**Short problem**
Identify each of the lines below that contains the word "what", and copy every such line.
-- Start Given data --
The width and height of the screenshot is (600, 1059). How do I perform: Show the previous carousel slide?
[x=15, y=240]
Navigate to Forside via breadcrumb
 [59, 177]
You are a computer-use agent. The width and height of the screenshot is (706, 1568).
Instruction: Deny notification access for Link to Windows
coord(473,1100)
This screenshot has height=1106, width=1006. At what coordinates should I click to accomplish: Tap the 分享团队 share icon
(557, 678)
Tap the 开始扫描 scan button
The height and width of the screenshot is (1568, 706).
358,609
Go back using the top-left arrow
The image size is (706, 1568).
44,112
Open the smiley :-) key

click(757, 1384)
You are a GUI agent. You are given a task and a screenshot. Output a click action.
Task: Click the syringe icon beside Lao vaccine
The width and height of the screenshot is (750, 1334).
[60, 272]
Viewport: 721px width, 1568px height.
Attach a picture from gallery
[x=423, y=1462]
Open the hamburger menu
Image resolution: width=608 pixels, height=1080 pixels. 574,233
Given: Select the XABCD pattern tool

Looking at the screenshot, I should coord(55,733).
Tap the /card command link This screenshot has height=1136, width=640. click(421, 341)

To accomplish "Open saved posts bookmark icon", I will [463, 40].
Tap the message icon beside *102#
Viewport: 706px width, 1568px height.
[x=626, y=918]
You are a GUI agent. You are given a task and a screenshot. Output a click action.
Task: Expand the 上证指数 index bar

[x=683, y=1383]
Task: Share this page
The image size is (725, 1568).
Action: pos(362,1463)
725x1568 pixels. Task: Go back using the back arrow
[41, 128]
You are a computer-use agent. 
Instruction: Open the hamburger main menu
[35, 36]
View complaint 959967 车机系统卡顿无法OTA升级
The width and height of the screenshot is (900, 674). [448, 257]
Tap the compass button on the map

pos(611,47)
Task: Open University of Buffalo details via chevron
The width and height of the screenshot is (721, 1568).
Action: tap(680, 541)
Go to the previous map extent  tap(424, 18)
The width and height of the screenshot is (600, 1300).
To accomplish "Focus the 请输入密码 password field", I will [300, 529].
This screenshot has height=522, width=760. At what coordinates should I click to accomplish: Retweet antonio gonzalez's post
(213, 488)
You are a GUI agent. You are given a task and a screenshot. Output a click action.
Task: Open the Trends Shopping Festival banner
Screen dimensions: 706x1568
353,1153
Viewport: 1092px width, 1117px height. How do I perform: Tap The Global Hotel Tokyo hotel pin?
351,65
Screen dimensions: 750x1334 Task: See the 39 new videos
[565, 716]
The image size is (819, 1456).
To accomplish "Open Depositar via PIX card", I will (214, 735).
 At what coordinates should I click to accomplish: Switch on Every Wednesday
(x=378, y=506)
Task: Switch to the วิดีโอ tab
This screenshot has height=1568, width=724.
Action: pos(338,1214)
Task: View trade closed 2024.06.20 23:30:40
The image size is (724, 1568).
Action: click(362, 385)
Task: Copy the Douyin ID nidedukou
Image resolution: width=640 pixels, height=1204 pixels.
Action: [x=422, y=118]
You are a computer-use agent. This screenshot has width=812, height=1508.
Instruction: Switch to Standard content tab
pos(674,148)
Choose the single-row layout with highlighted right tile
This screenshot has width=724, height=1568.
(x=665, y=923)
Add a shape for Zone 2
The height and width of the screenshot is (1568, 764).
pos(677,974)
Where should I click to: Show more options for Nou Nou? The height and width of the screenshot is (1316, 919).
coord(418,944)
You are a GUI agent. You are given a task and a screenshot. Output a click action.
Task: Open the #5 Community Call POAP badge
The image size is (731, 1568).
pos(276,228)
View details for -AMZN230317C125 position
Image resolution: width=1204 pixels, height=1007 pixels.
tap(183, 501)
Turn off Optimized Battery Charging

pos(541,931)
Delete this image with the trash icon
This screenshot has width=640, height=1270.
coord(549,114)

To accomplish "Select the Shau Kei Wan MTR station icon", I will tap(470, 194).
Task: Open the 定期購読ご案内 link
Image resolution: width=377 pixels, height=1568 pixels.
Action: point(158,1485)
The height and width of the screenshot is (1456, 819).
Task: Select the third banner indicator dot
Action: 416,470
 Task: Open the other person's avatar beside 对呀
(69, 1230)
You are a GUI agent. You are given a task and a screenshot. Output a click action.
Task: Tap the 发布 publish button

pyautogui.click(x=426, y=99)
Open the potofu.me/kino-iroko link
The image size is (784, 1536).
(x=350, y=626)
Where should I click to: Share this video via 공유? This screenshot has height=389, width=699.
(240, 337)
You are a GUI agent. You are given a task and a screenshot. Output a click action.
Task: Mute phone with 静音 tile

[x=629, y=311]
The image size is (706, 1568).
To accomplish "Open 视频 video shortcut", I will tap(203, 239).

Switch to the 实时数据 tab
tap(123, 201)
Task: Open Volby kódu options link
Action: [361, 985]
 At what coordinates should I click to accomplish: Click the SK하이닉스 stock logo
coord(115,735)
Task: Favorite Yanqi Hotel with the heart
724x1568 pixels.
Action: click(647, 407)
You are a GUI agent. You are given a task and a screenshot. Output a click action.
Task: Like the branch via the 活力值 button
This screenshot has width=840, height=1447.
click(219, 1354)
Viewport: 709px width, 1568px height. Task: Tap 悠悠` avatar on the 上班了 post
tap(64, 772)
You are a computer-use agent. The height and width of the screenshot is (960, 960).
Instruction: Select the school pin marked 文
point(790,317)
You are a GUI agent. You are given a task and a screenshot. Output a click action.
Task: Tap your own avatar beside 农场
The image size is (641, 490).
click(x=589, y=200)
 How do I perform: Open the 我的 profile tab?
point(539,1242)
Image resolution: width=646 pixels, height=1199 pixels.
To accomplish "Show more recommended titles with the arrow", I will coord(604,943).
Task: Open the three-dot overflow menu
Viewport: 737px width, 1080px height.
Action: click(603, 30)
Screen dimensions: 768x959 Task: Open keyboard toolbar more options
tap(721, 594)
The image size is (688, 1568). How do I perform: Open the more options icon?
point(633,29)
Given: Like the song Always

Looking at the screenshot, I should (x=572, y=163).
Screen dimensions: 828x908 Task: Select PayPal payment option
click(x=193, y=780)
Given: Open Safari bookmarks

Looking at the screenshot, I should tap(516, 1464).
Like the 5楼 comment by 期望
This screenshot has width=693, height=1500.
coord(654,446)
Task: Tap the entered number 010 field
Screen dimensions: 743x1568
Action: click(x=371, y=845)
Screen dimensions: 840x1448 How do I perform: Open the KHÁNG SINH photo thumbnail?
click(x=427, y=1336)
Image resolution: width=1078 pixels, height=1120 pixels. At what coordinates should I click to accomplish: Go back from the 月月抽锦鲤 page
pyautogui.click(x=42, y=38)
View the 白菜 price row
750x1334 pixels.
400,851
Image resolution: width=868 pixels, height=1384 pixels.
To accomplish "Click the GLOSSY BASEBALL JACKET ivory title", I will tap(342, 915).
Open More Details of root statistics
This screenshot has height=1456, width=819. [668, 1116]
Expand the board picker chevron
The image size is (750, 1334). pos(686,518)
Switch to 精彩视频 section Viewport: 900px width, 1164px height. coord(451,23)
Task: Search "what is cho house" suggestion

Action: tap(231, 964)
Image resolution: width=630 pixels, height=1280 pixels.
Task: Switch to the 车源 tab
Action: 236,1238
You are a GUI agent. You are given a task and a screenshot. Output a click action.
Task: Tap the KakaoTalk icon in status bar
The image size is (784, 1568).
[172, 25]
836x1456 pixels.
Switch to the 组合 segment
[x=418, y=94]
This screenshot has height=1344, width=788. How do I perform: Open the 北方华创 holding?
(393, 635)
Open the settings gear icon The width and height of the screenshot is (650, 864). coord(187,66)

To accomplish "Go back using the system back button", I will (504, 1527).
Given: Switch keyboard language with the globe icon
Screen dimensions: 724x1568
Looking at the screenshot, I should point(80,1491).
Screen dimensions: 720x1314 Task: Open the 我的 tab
-- End Given data --
**Task answer**
This screenshot has height=1106, width=1006. At what coordinates should I click to accomplish: Tap the 分享团队 share icon
This screenshot has height=522, width=760. At what coordinates should I click to accomplish: Retweet antonio gonzalez's post
 At what coordinates should I click to accomplish: Switch on Every Wednesday
 At what coordinates should I click to accomplish: Click the SK하이닉스 stock logo
Image resolution: width=1078 pixels, height=1120 pixels. At what coordinates should I click to accomplish: Go back from the 月月抽锦鲤 page
Task: Search "what is cho house" suggestion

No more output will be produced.